Les patrons sont-ils ringards ?

Toutes les entreprises n’ont pas à ce jour fait le grand saut vers la transformation digitale. Force est de constater un retard numérique dans la majorité des entreprises en France. Bien distinguer saut numérique et site web vitrine. La transformation digitale consiste en l’utilisation de toutes les ressources possibles du numérique pour accroitre son business, donc utiliser ce nouveau canal à part entière en complément des outils précédents, et non pas simplement de concevoir un simple site avec formulaire de contact, aussi beau soit-il.
Pourquoi tant de réticences de la part des entreprises à s’engager dans cette voie ?
S’agit-il d’une différence de culture intergénérationnelle ?
Existe-t-il des peurs sur les questions de sécurité et de confidentialité des données ?
Ou peut-être tout simplement les patrons sont-ils ringards et refusent de s’adapter aux nouvelles technologies ?
La réticence, poison de cette évolution.  On peut s’interroger sur les raisons qui sous tendent ce constat et sur la façon dont les entreprises peuvent atteindre cet objectif pourtant indispensable.

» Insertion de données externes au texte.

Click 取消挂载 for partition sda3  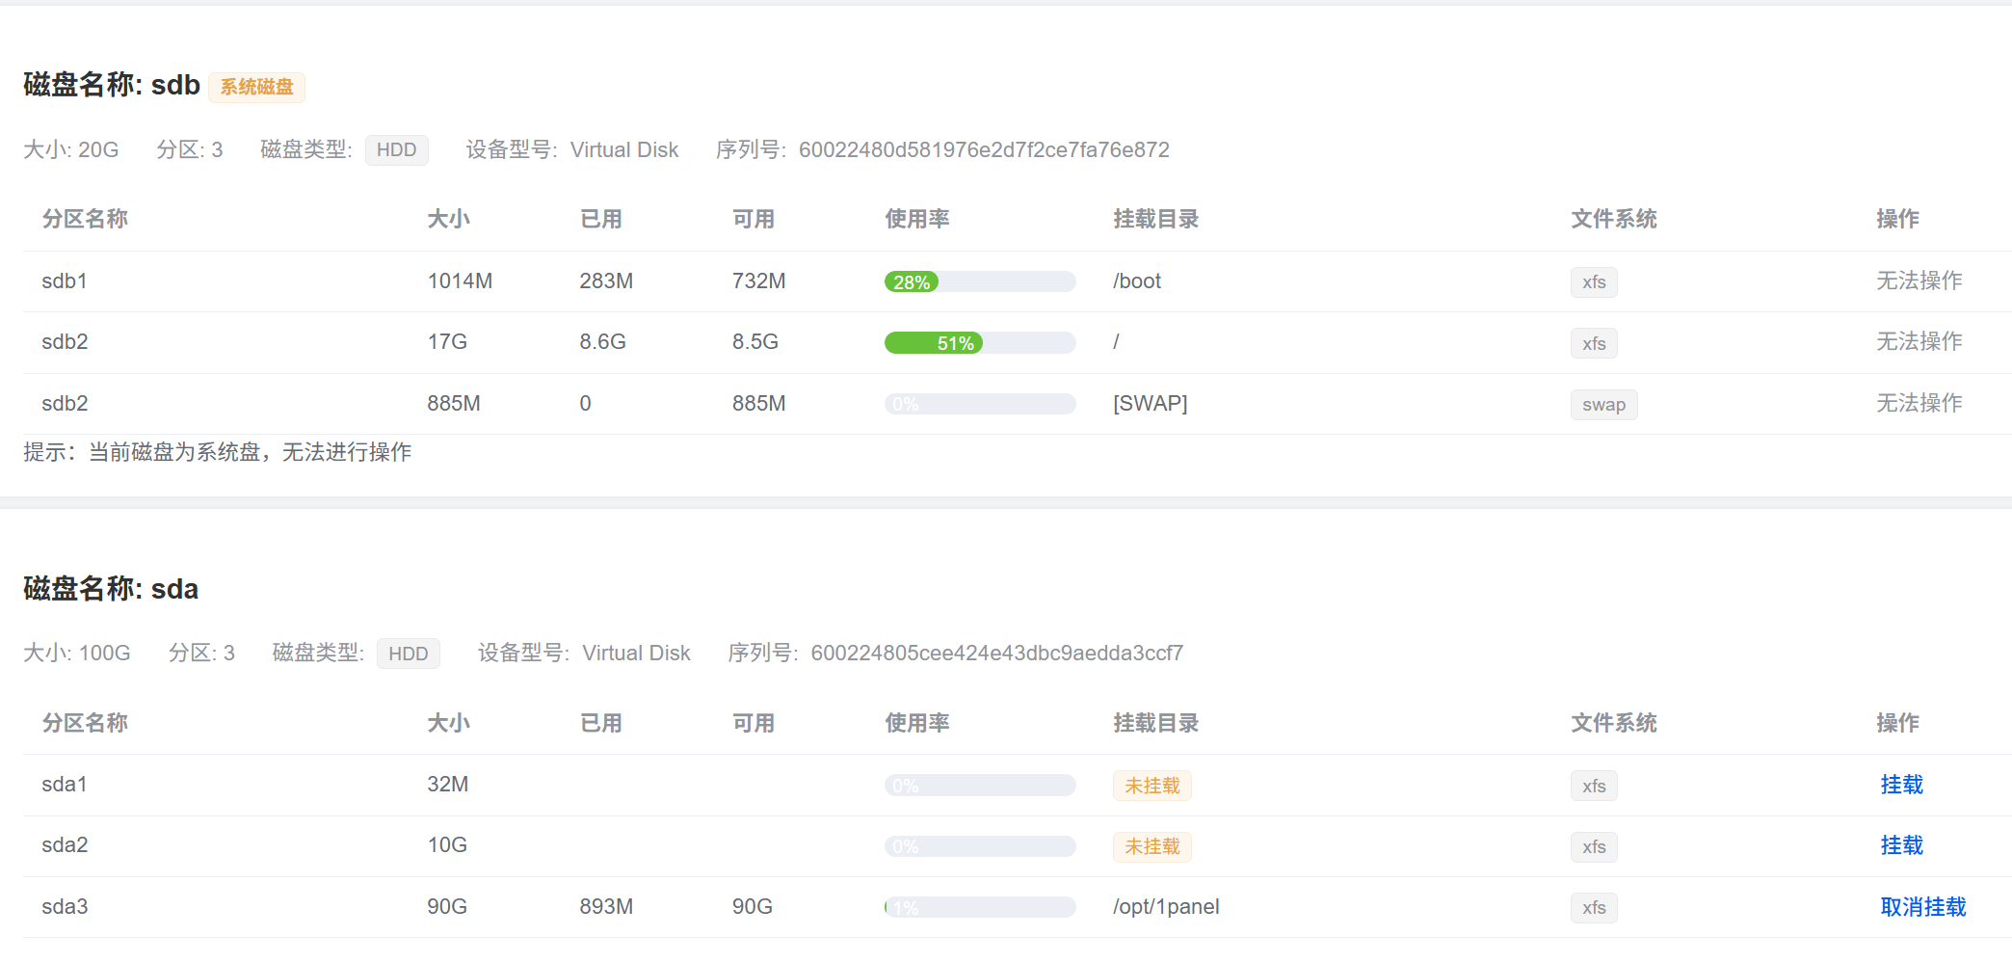coord(1922,907)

Les entreprises font de la résistance

Les patrons réticents sont généralement opposés à ce changement non pas à cause de spécificités techniques que cela suppose mais avant tout à cause du choc culturel que cela générerait avec la  jeune génération.  Aujourd’hui il existe un véritable fossé entre eux et cette dernière, la « digital native ».
Une mauvaise vision du numérique ?  L’image de cette génération « digital native » peut faire peur, la gen Y étant très souvent associée à l’utilisation massive des réseaux sociaux. Est-ce la conséquence d’un très mauvais raccourci qui peut laisser penser à un patron d’entreprise : « Je me digitalise donc je facebooke toute la journée » ? Certes, la France est très en retard sur ses voisins européens dans l’utilisation des social networks  (cf. Baromètre européen Syntec Numérique). Rappelons-le, la transformation digitale est plus large qu’un site web ou une page Facebook ou un compte Twitter.

Le digital, une nécessité
à prendre en compte

L’entreprise doit impérativement s’adapter à ces bouleversements technologiques, sociaux et économiques, remettre en cause le business model,  revoir les circuits de distribution, l’organisation de la logistique, le fonctionnement de la relation client, etc… Une entreprise doit prendre conscience d’un fait : si elle ne transforme pas sa façon de faire du business, elle mourra.  L’objectif principal de cette transformation digitale est d’accroître le business, de chercher de nouveaux clients qui ne seraient pas touchés sans ce canal.  Il est donc impératif de mettre en place une bonne stratégie.
Dans le marketing digital de nombreuses questions se posent :
Quel est le bon mix digital ?
Comment s’adresser aux clients ?
Quel canal, quel réseau social choisir ?
Quel média privilégier ?
Toutes ces interrogations auront de bonnes réponses à travers d’une stratégie numérique globale.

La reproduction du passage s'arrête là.